Sunday, July 3, 2022

Will Success Ruin Your Life?

Freud was a serious thinker. He was such a serious thinker that Ben Cohen, of the Wall Street Journal, has decided that he needed to wrote a column explaining how science has debunked one of Freud’s century-old theories.

In truth, a normal individual, with a normally functioning mind, would have doubted Freud’s zany assertion that success wrecks people's lives. Nowadays, we are obliged to take the notion seriously because its author was a great thinker. And we feel comfortable turning to a massive amount of scientific research to prove the point.

Then again, if you are trying to succeed in this world, would you be deterred by Freud's theorizing that succeeding would make you miserable? 

Here is Ben Cohen, framing the issue:

Does success make us miserable?

Sigmund Freud was one of the first to propose this peculiar form of distress in an essay he published more than a century ago. It was a theory built around a few case studies: a patient who fell into depression after earning a promotion at work, another patient who fell apart when she married her longtime partner—and Lady Macbeth, who was not his patient.

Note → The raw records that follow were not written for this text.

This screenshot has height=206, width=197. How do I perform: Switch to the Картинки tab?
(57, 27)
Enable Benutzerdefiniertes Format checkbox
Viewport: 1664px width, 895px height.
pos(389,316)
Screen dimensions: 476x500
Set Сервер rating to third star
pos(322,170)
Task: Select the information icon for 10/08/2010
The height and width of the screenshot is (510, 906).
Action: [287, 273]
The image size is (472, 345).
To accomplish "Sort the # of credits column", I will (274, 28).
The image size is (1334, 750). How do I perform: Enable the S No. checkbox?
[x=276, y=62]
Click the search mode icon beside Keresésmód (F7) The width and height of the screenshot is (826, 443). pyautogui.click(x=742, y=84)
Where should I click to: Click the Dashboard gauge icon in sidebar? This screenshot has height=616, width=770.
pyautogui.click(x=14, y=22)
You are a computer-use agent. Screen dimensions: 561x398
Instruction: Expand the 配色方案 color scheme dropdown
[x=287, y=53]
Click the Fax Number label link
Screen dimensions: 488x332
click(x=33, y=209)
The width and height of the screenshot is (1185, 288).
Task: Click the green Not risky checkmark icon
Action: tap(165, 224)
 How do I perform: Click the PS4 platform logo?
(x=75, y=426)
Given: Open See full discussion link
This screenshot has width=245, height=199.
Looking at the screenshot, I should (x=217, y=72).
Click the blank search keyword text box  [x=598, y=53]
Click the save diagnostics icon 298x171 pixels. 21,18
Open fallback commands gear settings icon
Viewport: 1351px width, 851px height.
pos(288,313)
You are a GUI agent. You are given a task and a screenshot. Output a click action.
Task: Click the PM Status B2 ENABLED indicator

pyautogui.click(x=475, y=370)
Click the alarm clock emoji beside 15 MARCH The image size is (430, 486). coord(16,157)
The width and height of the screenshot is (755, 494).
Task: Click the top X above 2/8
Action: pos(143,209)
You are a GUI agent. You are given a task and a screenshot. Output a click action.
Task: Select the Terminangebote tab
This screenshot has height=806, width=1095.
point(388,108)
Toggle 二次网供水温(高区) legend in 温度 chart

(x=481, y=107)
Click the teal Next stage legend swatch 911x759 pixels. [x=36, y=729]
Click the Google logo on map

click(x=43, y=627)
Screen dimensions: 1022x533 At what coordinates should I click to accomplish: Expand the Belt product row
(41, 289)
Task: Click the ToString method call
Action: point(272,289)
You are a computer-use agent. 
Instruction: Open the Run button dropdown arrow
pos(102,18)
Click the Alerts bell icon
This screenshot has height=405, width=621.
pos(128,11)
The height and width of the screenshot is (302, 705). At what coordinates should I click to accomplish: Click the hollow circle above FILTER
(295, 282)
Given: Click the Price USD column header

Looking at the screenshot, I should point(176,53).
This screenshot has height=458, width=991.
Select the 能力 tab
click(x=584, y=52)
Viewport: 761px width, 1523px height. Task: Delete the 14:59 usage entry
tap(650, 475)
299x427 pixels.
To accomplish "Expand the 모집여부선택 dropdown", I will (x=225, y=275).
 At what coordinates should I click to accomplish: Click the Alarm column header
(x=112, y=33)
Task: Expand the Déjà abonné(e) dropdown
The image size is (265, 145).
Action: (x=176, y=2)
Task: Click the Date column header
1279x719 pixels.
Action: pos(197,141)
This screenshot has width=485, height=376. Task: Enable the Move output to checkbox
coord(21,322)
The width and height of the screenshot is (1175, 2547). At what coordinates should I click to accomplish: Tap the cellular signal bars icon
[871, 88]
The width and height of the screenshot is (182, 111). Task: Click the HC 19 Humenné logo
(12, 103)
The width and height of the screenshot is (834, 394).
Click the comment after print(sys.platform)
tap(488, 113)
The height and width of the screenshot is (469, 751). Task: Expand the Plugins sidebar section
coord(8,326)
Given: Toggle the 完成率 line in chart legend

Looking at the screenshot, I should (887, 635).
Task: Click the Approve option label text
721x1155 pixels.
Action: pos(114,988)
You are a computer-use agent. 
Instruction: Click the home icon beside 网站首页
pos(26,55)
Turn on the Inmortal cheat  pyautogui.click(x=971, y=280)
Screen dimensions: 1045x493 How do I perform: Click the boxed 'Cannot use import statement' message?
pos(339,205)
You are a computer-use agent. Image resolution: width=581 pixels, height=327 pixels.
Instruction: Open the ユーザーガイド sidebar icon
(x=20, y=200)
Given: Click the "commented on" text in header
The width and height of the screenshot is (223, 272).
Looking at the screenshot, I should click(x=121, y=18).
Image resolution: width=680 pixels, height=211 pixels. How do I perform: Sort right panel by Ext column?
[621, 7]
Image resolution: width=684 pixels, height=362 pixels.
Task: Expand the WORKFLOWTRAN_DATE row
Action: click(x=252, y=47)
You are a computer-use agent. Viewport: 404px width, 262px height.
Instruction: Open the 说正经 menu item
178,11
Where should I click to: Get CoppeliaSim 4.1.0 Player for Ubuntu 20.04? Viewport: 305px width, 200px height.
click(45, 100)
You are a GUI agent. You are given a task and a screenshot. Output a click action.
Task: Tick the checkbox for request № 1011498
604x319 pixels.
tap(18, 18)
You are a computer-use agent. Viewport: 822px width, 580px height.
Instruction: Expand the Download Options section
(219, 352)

Naturally, we all understand what success is, but still, a minimal degree of integrity will send us scurrying to the Freudian article, called “Some Character Types Met With in Psychoanalytic Work,” dating to 1916.

As it happens,  Freud presents his argument via anecdotes. They may or may not prove anything, so they might just be curiosities. Take one example. A free thinking woman who is shacking up with a man learns that he has persuaded his family to allow him to marry her. She falls completely apart.

In Freud’s words:

I had an opportunity of obtaining an insight into a woman's history, which I propose to describe as typical of these tragic occurrences. She was of good birth and well brought-up, but as quite a young girl she could not restrain her zest for life; she ran away from home and roved about the world in search of adventures, till she made the acquaintance of an artist who could appreciate her feminine charms but could also divine, in spite of what she had fallen to, the finer qualities she possessed. He took her to live with him, and she proved a faithful companion to him, and seemed only to need social rehabilitation to achieve complete happiness. After many years of life together, he succeeded in getting his family reconciled to her, and was then prepared to make her his legal wife. At that moment she began to go to pieces. She neglected the house of which she was now about to become the rightful mistress, imagined herself persecuted by his relatives, who wanted to take her into the family, debarred her lover, through her senseless jealousy, from all social intercourse, hindered him in his artistic work, and soon succumbed to an incurable mental illness. 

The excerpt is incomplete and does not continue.